Text shown:

[R-sig-ME] Another MCMCglmm question - fixing correlations

Sun Dec 5 17:16:07 CET 2010

Hi Jarrod,

Thanks very much for the suggestions, which did the trick. (And standardising the row weights to 1 seemed to prevent any trouble with any values of rho.)

MCMCglmm does appear to fit spatial simultaneous autoregressive lag models, and about as well as the specialised functions for such models in the "spdep" package. I've tried a few values of rho, and MCMCglmm recovers them well (the estimates from both it and "lagsarlm"  are slightly downward biased--see below for simulations code).

My real/ulterior interest here is actually estimating multilevel models where diffusion takes place across higher-level units, and some preliminary investigations suggest that MCMCglmm can fit such a model--unlike any other R function I've tried--but I'll spare the list the gory details of this work-in-progress, unless somebody wants to know.

Given data:
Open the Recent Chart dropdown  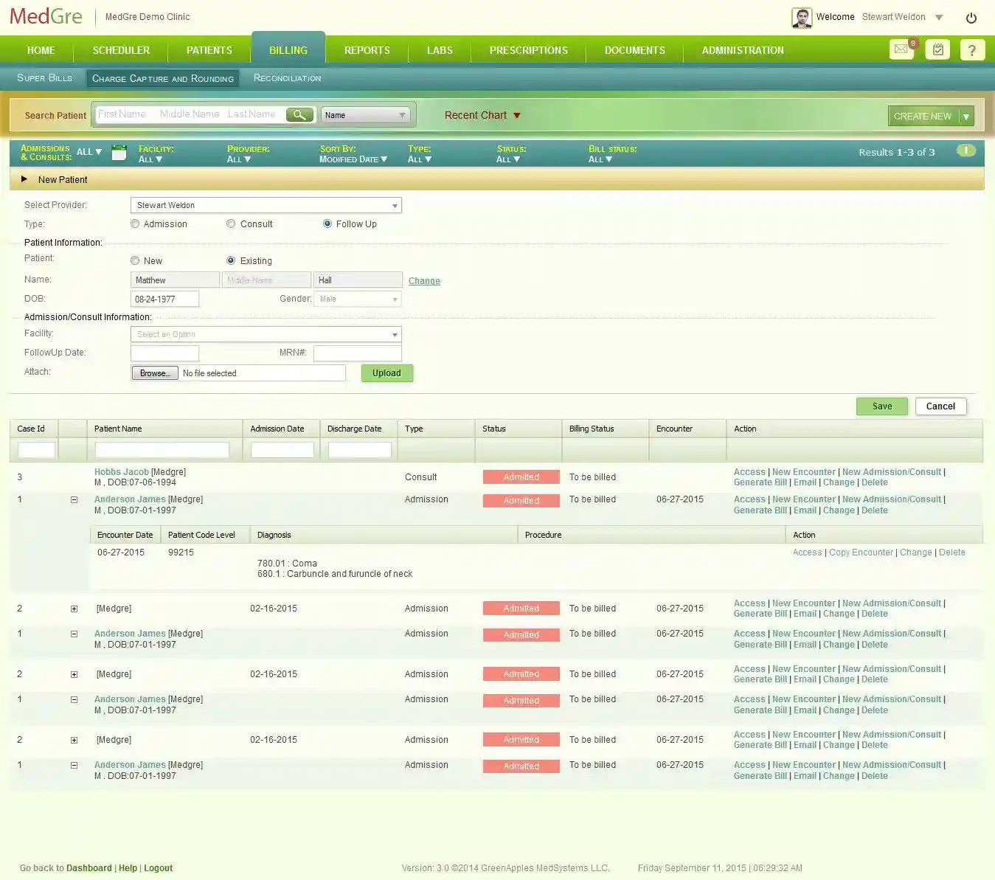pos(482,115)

...

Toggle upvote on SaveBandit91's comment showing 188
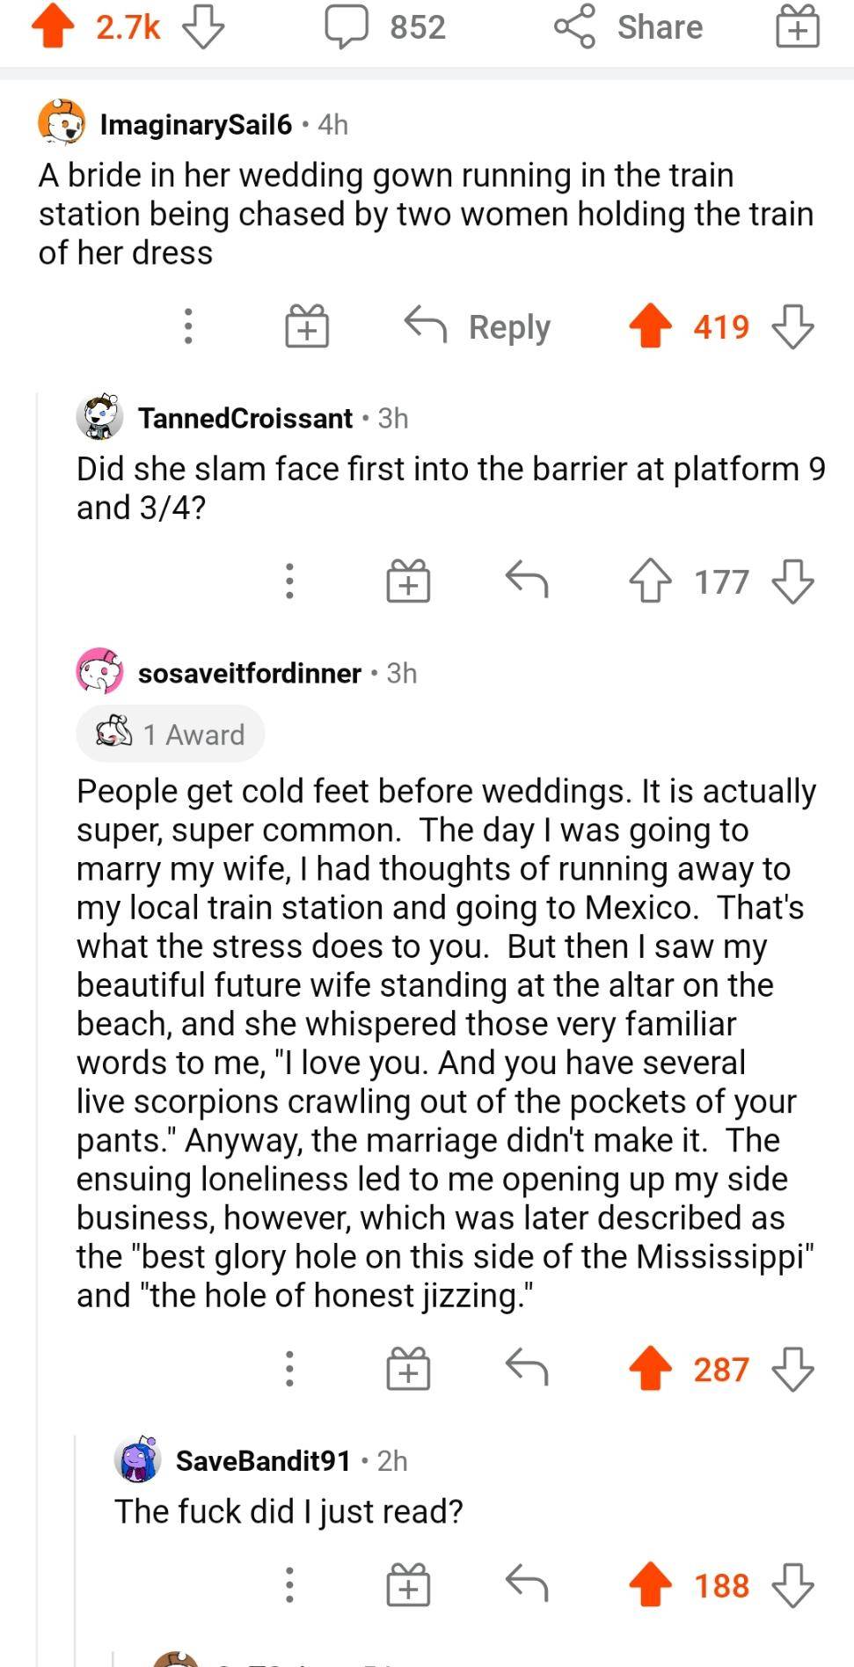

Actions to take:
a. In the MCMCglmm mailing-list post, which package is named as having specialized functions for spatial simultaneous autoregressive lag models?
b. Continue the MCMCglmm mailing-list post, starting after its last sentence.

The replies:
a. The "spdep" package.

b.
Cheers,
Malcolm

library(MCMCglmm)
library(spdep)
N <- 50 # set sample size
rho <- 0.6 # set autocorrelation coefficient
sims <- 100
prior1 = list(R=list(V=1, nu=0.002))
MSE <- res <- matrix(NA, nrow=sims, ncol=6)
for (i in 1:sims) {
	W <- matrix(rbinom(N^2, 1, 0.25), N, N)*upper.tri(matrix(1, N, N))
	W <- W + t(W) # symmetrical connectivity matrix
	W <- W/apply(W, 1, sum) # standardise rows
	listw <- mat2listw(W) # convert contiguities to listw format
	L <- diag(N) - rho*W
	X1 <- runif(N, min=-5, max=5)
	Xbe <- X1+rnorm(N)
	y <- solve(L, Xbe) # generate lagged y
	dat <- data.frame(X1=X1, y=y, W=W)
	autoreg <- lagsarlm(y ~ X1, listw=listw, data=dat) # fit autoregressive model
	MC2 <- MCMCglmm(y ~ X1+sir(~W, ~units), data=dat, prior=prior1, verbose=F)
	res[i,] <- c(coefficients(autoreg), mean(MC2$Lambda), apply(MC2$Sol, 2, mean))
	MSE[i,] <- c((coefficients(autoreg)-c(rho, 0, 1))^2, (mean(MC2$Lambda)-rho)^2, (apply(MC2$Sol, 2, mean) - c(0, 1))^2)
	}

On 4 Dec 2010, at 21:11, Jarrod Hadfield wrote:

> Hi Malcolm,
> 
> I meant replace the sir function in the R directory and rebuild + reinstall MCMCglmm. However, I later realised that for your problem there is a simpler way:
> 
> N <- 50 # set sample size
> W <- matrix(rbinom(N^2, 1, 0.25), N, N)*upper.tri(matrix(1, N, N))
> W <- W + t(W) # symmetrical connectivity matrix
> rho <- 0.2 # set autocorrelation coefficient
> L <- diag(N) - rho*W  # my L is your M^{-1}
> X1 <- runif(N, min=-5, max=5)
> Xbe <- X1+rnorm(N)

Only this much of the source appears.